» The tasks
A) In the essay on total war and the working class, copy the part that opens with the words containing "I shall not" and closes with "its peacetime size.".
B) List every country named in the essay on total war and the working class.
C) Write the next part of the essay on total war and the working class, starting after its final sentence.

── Excerpted passage ──

Transcribed & marked up by Einde O’Callaghan for ETOL.

 

(Editor’s Note: This is the second installment of an essay on the war and the labor movement sent to this magazine by a Canadian contributor.)

*

ONE OF THE most important lessons of the present war flows from the collapse of the German concept of blitzkrieg as a swift and definitive annihilation of the adversary.

Hitler has won the most startling military victories in history. Yet each of his conquests, instead of bringing him closer to the finale, has served only to broaden the scope of his war tasks. Of the blitzkrieg there remain only blitz-battles on rapidly changing fronts, which are mere stepping stones to evermore intricate military, economic and political problems.

Moreover, we must bear in mind that the present war is only the prelude to the most formidable armed conflict between the real contenders for world domination, the United States and Germany. Even more than the present war, this impending conflict will be long in duration and universal in scope. This perspective justifies our attempt, while there is still time for revolutionaries to communicate through the printed word, to arrive at a few general conclusions and predictions about total war and its influence on the class struggle, however schematic and one-sided they may be, in view of the novelty of the problem.

The outstanding feature of total war is that it represents the most gigantic economic enterprise of human history, an industrial revolution in its own right, which will change the face of society no less than did the industrial revolution of rising capitalism.

I shall not at this time deal with the question of how a prolonged total war will affect the position of the capitalists as a social class. I shall take up this problem in the discussion columns of this magazine. As for the working class, the war not only puts an end to the standing army of unemployed created by the general decline of capitalism, but also increases the numerical strength of this class far beyond its peacetime size.
 

Social Position of the Proletariat

Basing themselves on the experience of the last war, Allied technicians have estimated that the ratio between the number of soldiers and the number of workers at home necessary to supply the army and civilian masses would be from 1 : 5 to 1 : 7 for the Allies, and from 1 : 10 to 1 : 12 for Germany. As for the United States, this ratio was in the neighborhood of 1 : 8 during the last World War.

However inexact these estimates, there can be no doubt that the war brings about a real mushroom growth of the industrial working class. This development will only be accentuated by the weakening of the ruling classes through the exhaustion of war and the pauperization of the middle classes whom war will free from their present inclination toward fascism as a way out of insecurity. Thus war will not lessen but rather increase the specific gravity of the working masses in society.

This general trend, however, is being to some extent offset by counteracting forces. Germany, having assimilated the lesson of her own industrial restoration after the Versailles Treaty, has been systematically dismantling the economies (and especially the industries) of her conquered adversaries. This procedure has brought in its wake a decline in the strength of the working classes in those countries. Large masses of industrial workers in Poland, France and Czechoslovakia are being reduced to the status of slave-laborers and farm-hands, at the mercy of the German conquerors or their native mercenaries.

From these undeniable facts some former socialists in Europe have drawn the conclusion that Trotsky’s forecast about the end of the proletariat’s socialist mission under totalitarian regimes has already come to pass. But such a conclusion is as hasty as it is ill-considered.

The economic status of the conquered countries of Europe is still hanging fire, pending the final outcome of the military struggle. France, for example, is still wavering between the rôle of an imperialist country and that of a defeated and dismembered people confronted with the task of national liberation.

───
── Rows ──

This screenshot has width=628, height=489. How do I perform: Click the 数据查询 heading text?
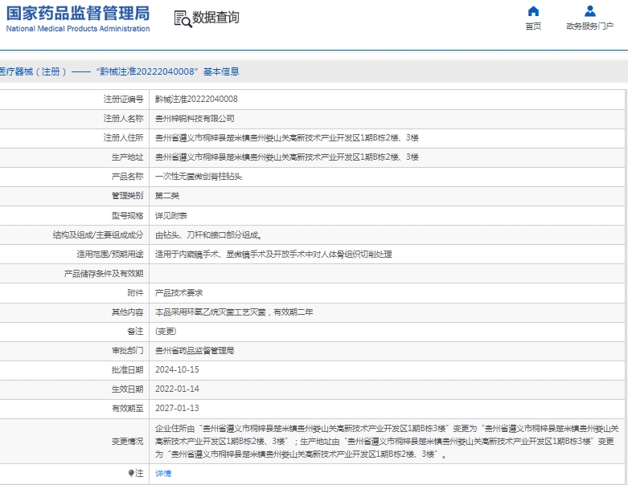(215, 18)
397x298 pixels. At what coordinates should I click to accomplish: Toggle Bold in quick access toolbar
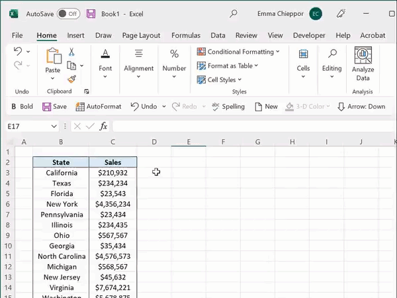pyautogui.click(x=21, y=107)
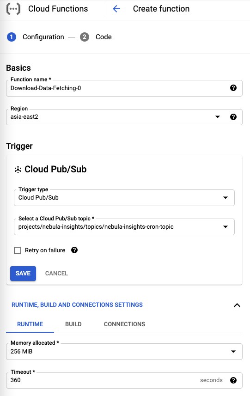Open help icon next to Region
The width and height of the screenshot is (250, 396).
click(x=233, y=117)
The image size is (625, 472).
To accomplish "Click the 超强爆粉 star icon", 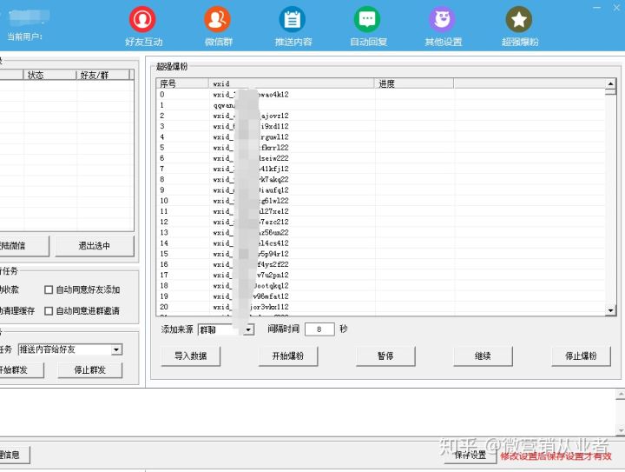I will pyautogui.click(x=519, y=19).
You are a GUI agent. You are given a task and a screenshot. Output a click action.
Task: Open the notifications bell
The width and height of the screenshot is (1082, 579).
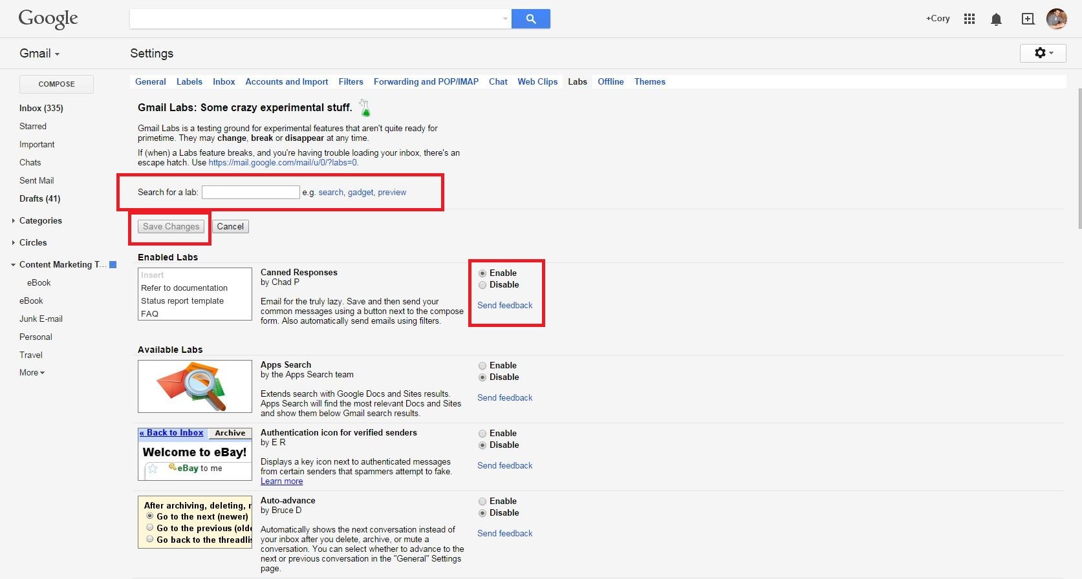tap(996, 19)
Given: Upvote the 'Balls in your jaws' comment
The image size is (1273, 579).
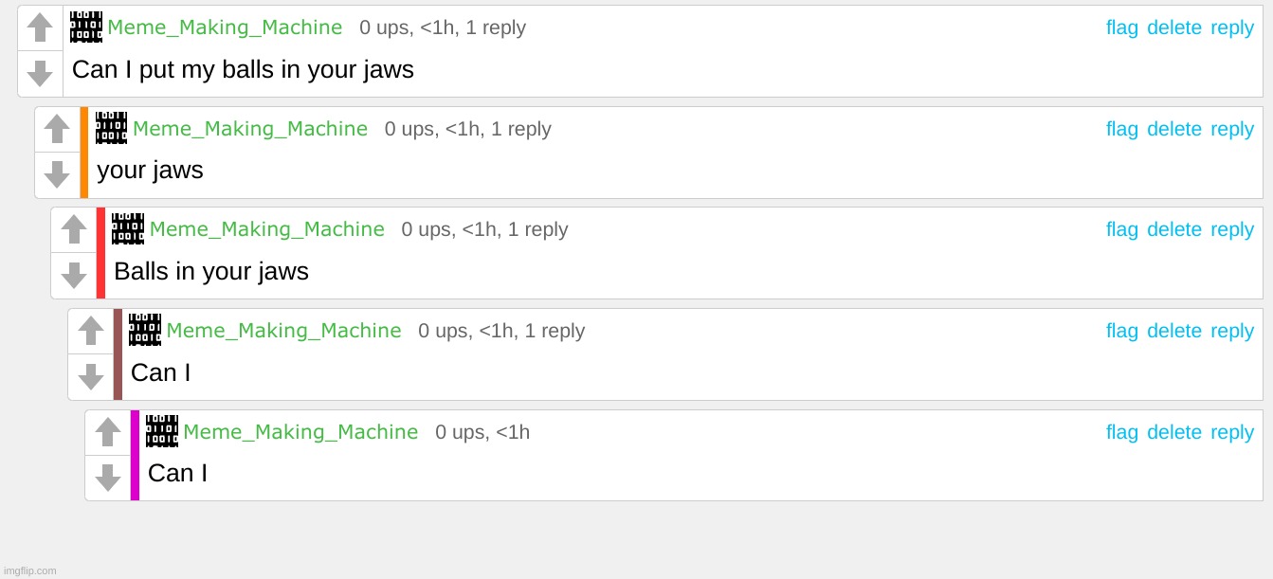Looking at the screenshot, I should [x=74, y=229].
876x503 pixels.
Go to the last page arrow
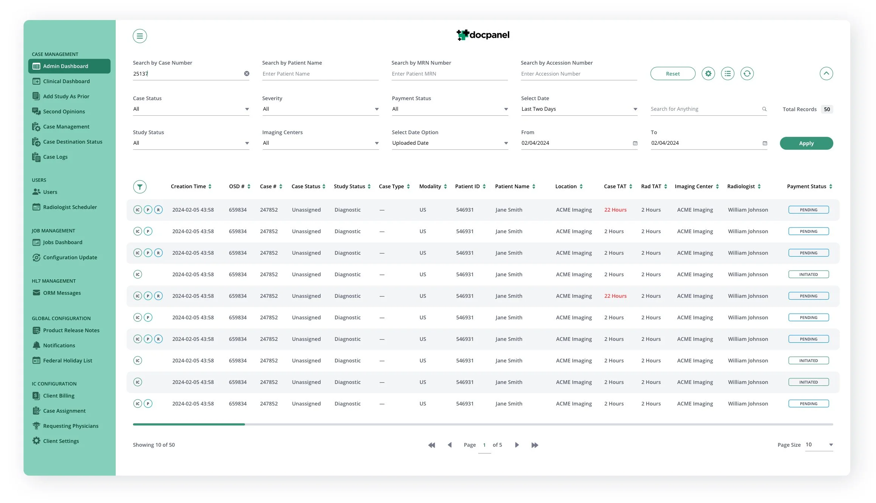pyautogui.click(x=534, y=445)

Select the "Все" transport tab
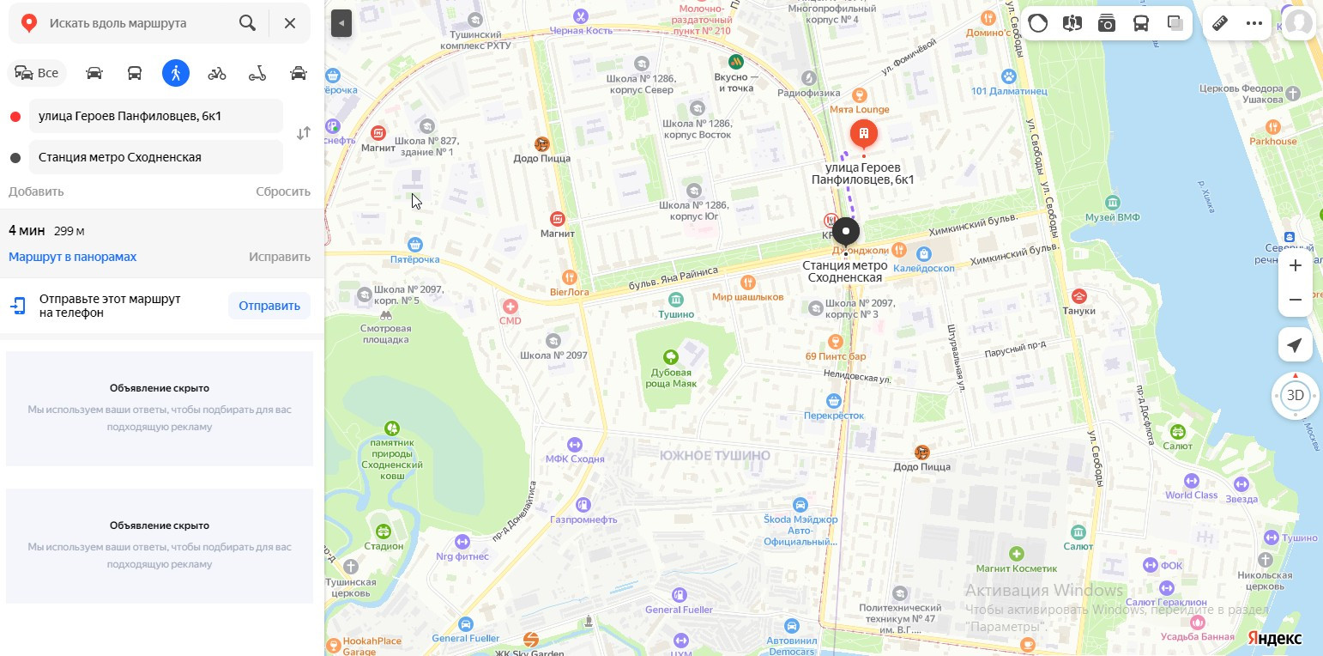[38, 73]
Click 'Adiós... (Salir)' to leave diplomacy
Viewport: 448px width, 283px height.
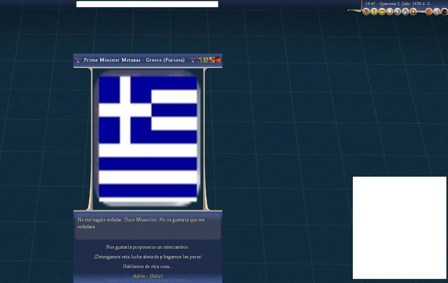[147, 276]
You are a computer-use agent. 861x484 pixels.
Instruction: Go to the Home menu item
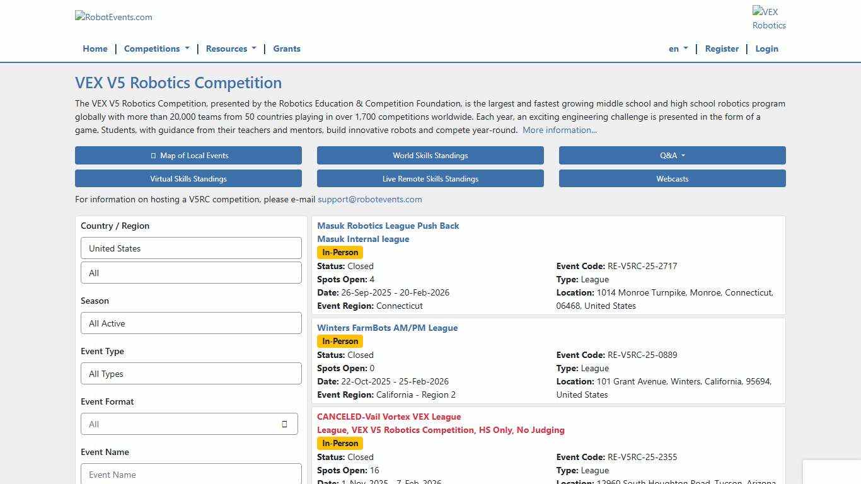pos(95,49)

───

» Exercise answers
A)
I shall not at this time deal with the question of how a prolonged total war will affect the position of the capitalists as a social class. I shall take up this problem in the discussion columns of this magazine. As for the working class, the war not only puts an end to the standing army of unemployed created by the general decline of capitalism, but also increases the numerical strength of this class far beyond its peacetime size.

B)
Germany
United States
Poland
France
Czechoslovakia

C)
Proletarian Militancy Inevitable

On the other hand, the frequently invoked dictum that the political mentality of the masses tends to straggle behind economic developments is working at this juncture on the side of the proletarian revolution. The French, Polish and Czech workers, uprooted from their social milieu, still remain proletarians in their minds, and one can safely predict that they will remain so for quite some years to come. Their nationalist sentiments will be inseparably linked with the aspiration of regaining their former social status, which will drive a wedge between them and the defeated bourgeoisie.

So much for occupied Europe. In the colonies our traditional predictions of increased imperialist pressure and growing nationalist opposition during wartime retain their full validity. But this nationalist opposition too will assume a specific form. Instead of stifling the industrial development of the colonies, the Anglo-Saxon imperialists will be forced, as the war broadens in scope, to stimulate the building of national industries in the backward countries of Latin America, Africa and Asia. Even now the United States is beginning to encounter difficulties in exporting to Latin America industrial commodities needed for defense, and is resorting instead to capital export.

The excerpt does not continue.